Restaurants, Spanish Near South Side
2 out of 5 stars
Photograph: Martha Williams Tapas Valencia

Time Out says

2 out of 5 stars

Tapas Valencia is the sister restaurant of Naperville’s Mesón Sabika, and yet, despite the relatively modest scale of the business, the restaurant clearly aspires to be a chain. Service has that familiar sheen of practiced perkiness, and the food has all the character of something off a conveyor belt. And true to most chains (and most tapas restaurants, come to think of it), the up-sell is only barely veiled: My party was hardly seated before it was recommended that we order four tapas per person.
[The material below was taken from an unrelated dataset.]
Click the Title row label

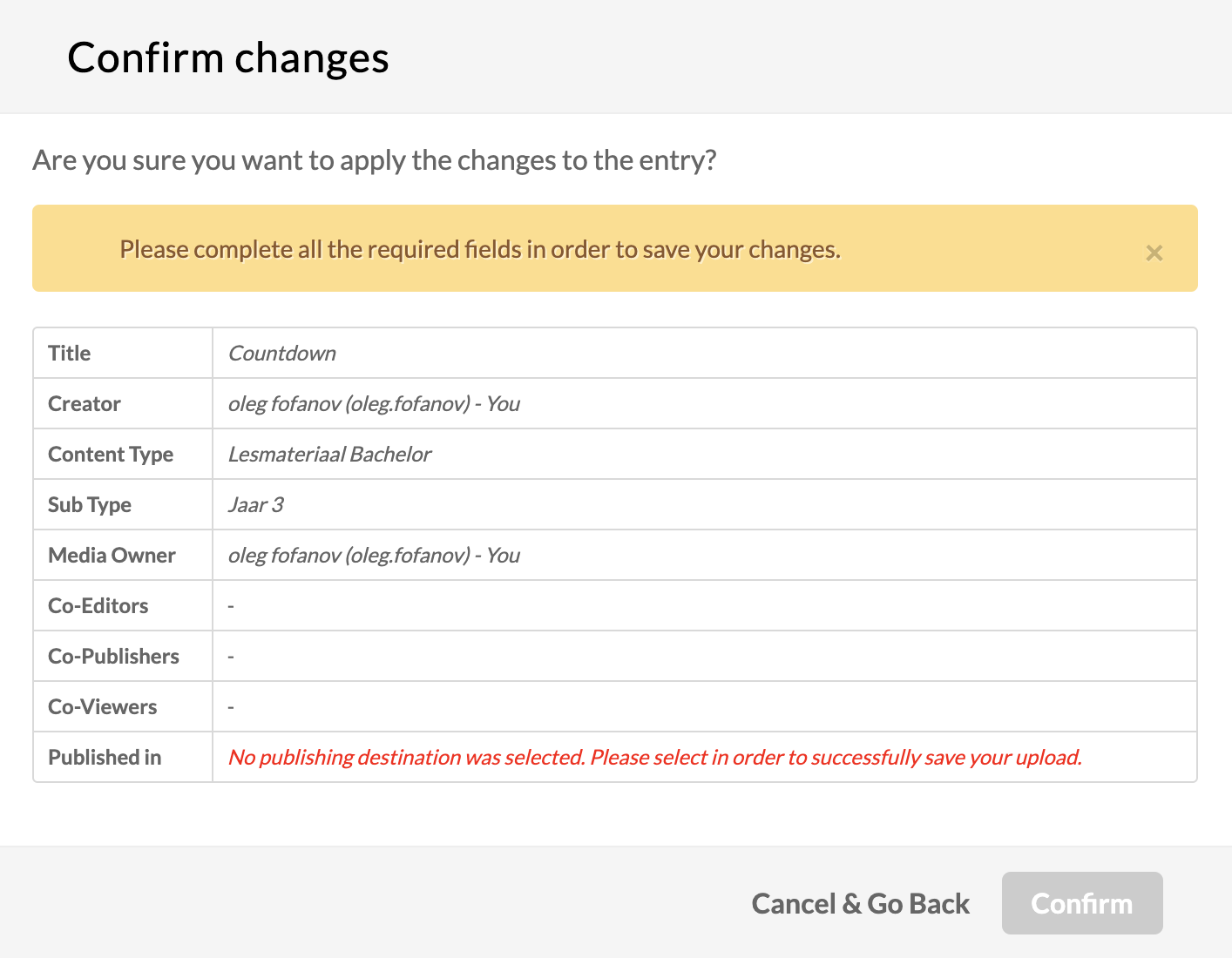(70, 353)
That amount of food (it would have meant 12 dishes for my table that night) may be right if there’s a chance it will be fought over. But for most of the tapas, one bite will suffice: Tenderloin medallions with blue cheese sauce arrived tender but with no blue cheese sauce—and, worse, no salt. The imperial paella—an $8 upgrade, thanks to the addition of lobster—boasted the tinny flavor of bad canned tomatoes. Crisp crabmeat fritters had an off-putting, vegetal taste that killed any pleasurable aspects of the dish. And patatas bravas—the calling card of any tapas place—had some nice smokiness but were not crispy, were not spicy and so, in short, were not a good omen.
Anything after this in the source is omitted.